In comatose patients, a positive prognosis for recovery is given only if the coma lasts less than two weeks, and in the future doctors do not provide guarantees for a positive outcome. A significant proportion of patients who have been in a coma for more than three months die, the rest remain in a state of deep disability.
Work ability examination: MSEC after traumatic brain injury.
For mild closed traumatic brain injury (concussion), the period of inpatient treatment is 2-3 weeks. The total duration of temporary disability is 1-1.5 months. In some cases, if you continue to feel unwell, the period of temporary disability can be extended to 2 months. Employment through MSEC is indicated; disability group III can be determined.
In case of moderate trauma (mild to moderate brain contusions), the duration of inpatient treatment is from 3-4 weeks to 1.5 months. The duration of temporary disability is on average 2-4 months and depends on the immediate work forecast. If the prognosis is favorable, sick leave through MSEC can be extended for up to 6 months. If signs of persistent disability are detected, then patients are referred to MSEC after 2-3 months. after being injured.

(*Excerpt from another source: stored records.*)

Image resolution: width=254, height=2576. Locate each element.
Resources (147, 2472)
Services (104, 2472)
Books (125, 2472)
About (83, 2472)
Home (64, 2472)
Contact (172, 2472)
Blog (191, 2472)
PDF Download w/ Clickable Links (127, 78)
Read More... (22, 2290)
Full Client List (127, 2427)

If the head injury is severe (severe contusion, compression of the brain), the treatment period in the hospital is 2-3 months. The clinical prognosis is often either unclear or unfavorable, so decide on temporary disability for up to 4 months. inappropriate, excluding operated hematomas. Depending on the severity of the motor defect, psychopathological, convulsive and other syndromes, it is possible to establish (with the participation of a psychiatrist) disability group II or I. The duration of temporary disability and disability group after removal of surgical hematomas are determined individually, taking into account the immediate prognosis and the nature of the work performed.
© Doctor of Medical Sciences, Leonovich Antonina Lavrentievna, Minsk, 1990 (edited by MP Krasgmu.net)
Symptoms of hematoma
Signs of a hematoma in the head may appear immediately after the injury or after 4-8 hours. Therefore, the victim requires 2 examinations: immediately after the impact and 3-5 hours later. The formation of blood clots under the skin can be noticed through a simple external examination. The area of the skin where blood has accumulated rises above the rest.

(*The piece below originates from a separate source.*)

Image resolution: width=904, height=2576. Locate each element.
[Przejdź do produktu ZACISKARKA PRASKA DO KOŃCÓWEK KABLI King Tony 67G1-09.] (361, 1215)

It looks like a red swelling, the color of which changes over time due to the conversion of bilirubin. In the process of pressing on the formation, the patient feels significant discomfort. The lump is quite dense and does not move when palpated.
Hemorrhages often occur spontaneously. In case of a head injury or a sharp deterioration in the patient’s condition, he may experience the following symptoms of cerebral hemorrhage:
- sudden severe headache;
- confusion;
- convulsions, episyndrome;
- vomiting, nausea.
If the hematoma has formed in the deep parts of the brain, then the signs of hemorrhage in the brain may worsen: patients experience loss of consciousness, abnormal heart rhythm, impaired respiratory function, lack of pupillary response to light, and the onset of a coma.